We have carefully examined the abstract to ascertain wherein plaintiffs in error claim in their bill to have been damaged in consequence of the representations complained of. As before stated, to justify recovery for false representations it must appear that they were acted upon to the damage of the party claiming to have been imposed upon. There are no averments showing wherein plaintiffs in error have been thus damaged. It is charged that all the stock in controversy is invalid arid worthless, by reason of the manner of its issue. But this is a conclusion, not a statement of fact. It appears that dividends on said stock to the extent of over eight hundred dollars had been paid when the bill was filed. It could not be wholly worthless according to the bill itself. Whether it had or has any market value, what was or is the condition of the business of the corporation, and the amount of assets or liabilities, we are not advised by the bill. The stock has not been assessed at all. For all that is shown it may have had then and may have now, a market value making it adequate-consideration for the land for which it was exchanged.

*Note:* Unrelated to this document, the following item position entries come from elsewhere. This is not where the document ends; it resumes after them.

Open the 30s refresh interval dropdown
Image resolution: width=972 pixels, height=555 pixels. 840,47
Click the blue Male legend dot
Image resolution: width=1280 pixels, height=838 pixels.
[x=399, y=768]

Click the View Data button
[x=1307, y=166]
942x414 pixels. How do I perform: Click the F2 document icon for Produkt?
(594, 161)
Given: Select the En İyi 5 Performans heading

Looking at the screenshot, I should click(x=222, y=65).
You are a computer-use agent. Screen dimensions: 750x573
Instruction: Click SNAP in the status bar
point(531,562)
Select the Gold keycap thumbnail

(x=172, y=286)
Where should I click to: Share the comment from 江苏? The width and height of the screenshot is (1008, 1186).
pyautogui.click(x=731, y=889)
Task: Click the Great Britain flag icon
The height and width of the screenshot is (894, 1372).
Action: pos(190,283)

The bill was filed five years and nine months after the transaction which it seeks to avoid, and it states that plaintiffs in error, who have held the stock in controversy ail the intervening years and received dividends thereon, did not ascertain the facts until within three weeks before the suit was commenced. It is urged by counsel for defendants in error that said plaintiffs are barred from relief in equity by laches. In view of what has been said, however, we do not deem it necessary to extend the discussion. For the reasons indicated- the judgment of the Circuit Court must be affirmed.